Sotto la spinta dei movimenti femministi, alcuni stati hanno approvato leggi sul cosiddetto “yes means yes”, lo standard che regola il consenso: l’uomo che flirta con una donna deve ottenere un “sì” esplicito per baciarla e per andare al dunque. Presumibilmente anche per “grab by the pussy”. L’America si è spaccata in due su questo dibattito. Da una parte i liberal che invocano ulteriori strumenti difensivi per le donne, dall’altra i conservatori che criticano le forme di vittimizzazione e l’ipersensibilità politicamente corretta dell’accademia, dove non si può dire pressoché nulla senza offendere qualcuno.

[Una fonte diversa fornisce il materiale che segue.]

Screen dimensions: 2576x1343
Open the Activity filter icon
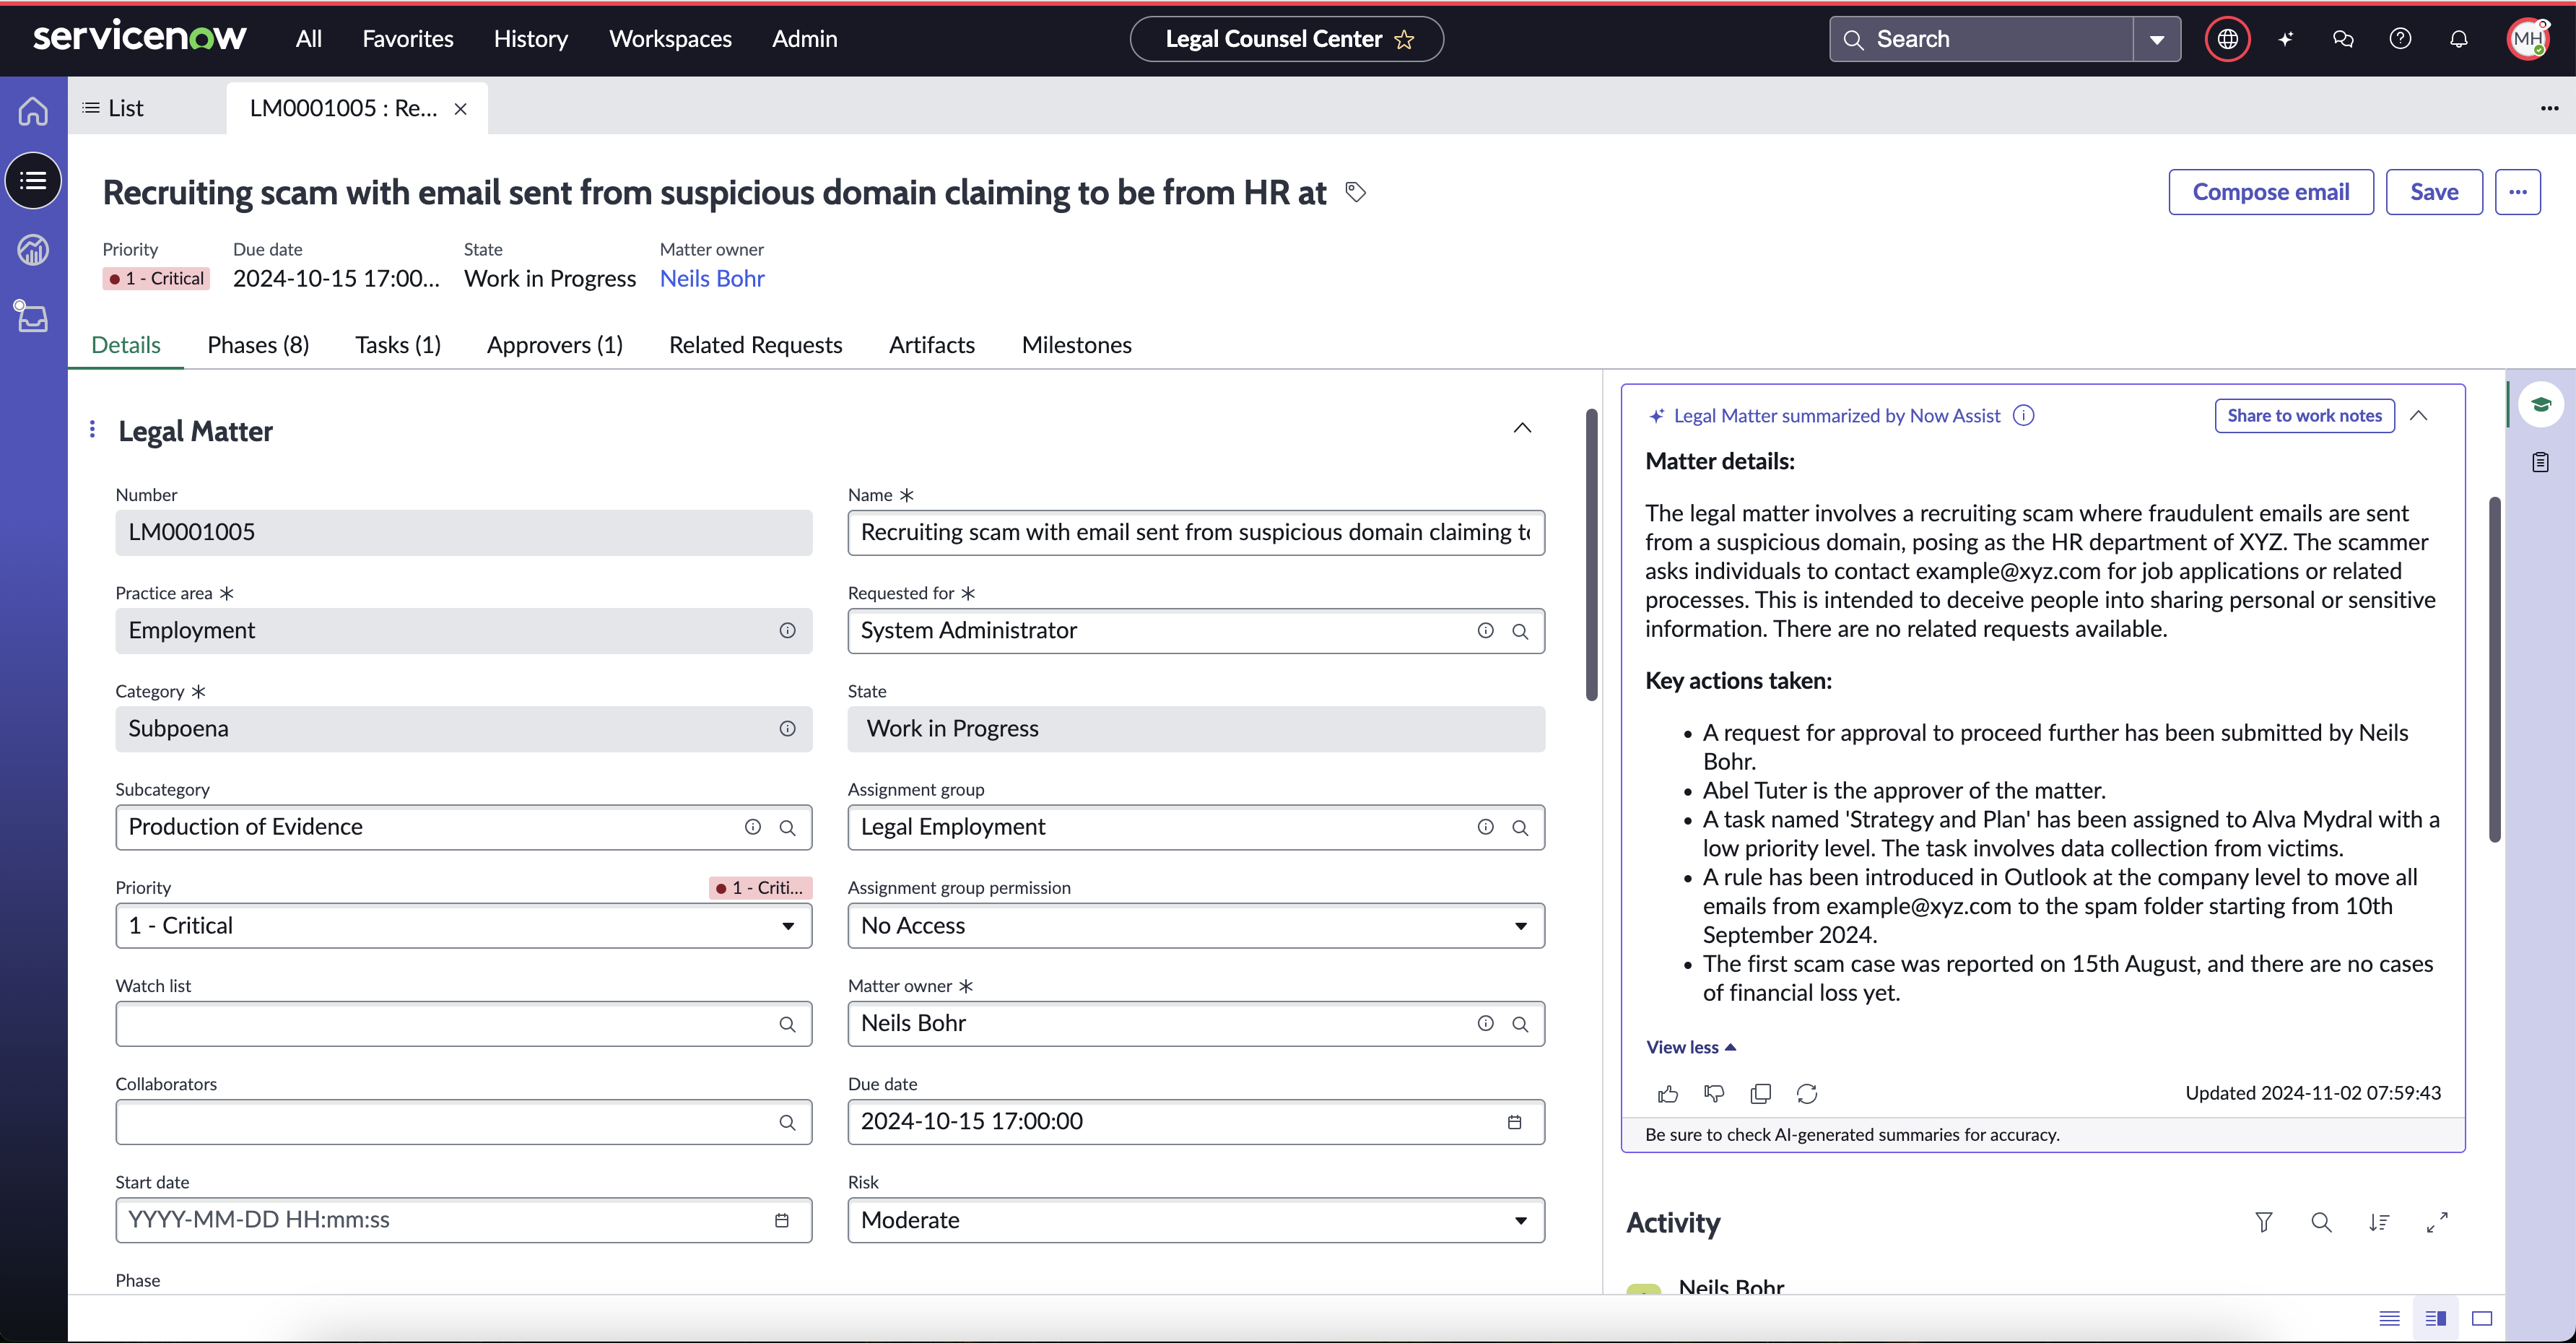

Fra i giornali conservatori in prima linea contro la criminalizzazione preventiva del maschio c’è il Weekly Standard, ed è curioso che dopo la pubblicazione del video di Trump un cronista del settimanale neoconservatore e anti Trump abbia chiesto al senatore Jeff Sessions – sostenitore di Trump ed ex procuratore generale dell’Alabama – un parere legale sulla cosa. E’ stupro? E’ “sexual assault”? Lui ha risposto: “Non lo caratterizzo come tale. Penso sia un’esagerazione”. Di fronte all’insistenza del giornalista ha detto che “non è chiaro come questo avvenga”. Sta parlando di un’aggressione sessuale? Non si sa. Sessions, insomma, ha spiegato che dipende dal contesto, dalle circostanze e soprattutto dal consenso, non si può dire a priori, e ancora meno si può dire di un fatto che è accaduto solo a parole. Ha detto cioè la stessa cosa che il Weekly Standard diceva prima di avere una motivazione politica per dire il contrario. Pur di vincere la battaglia contro Trump ha accettato di perdere la guerra con il politicamente corretto.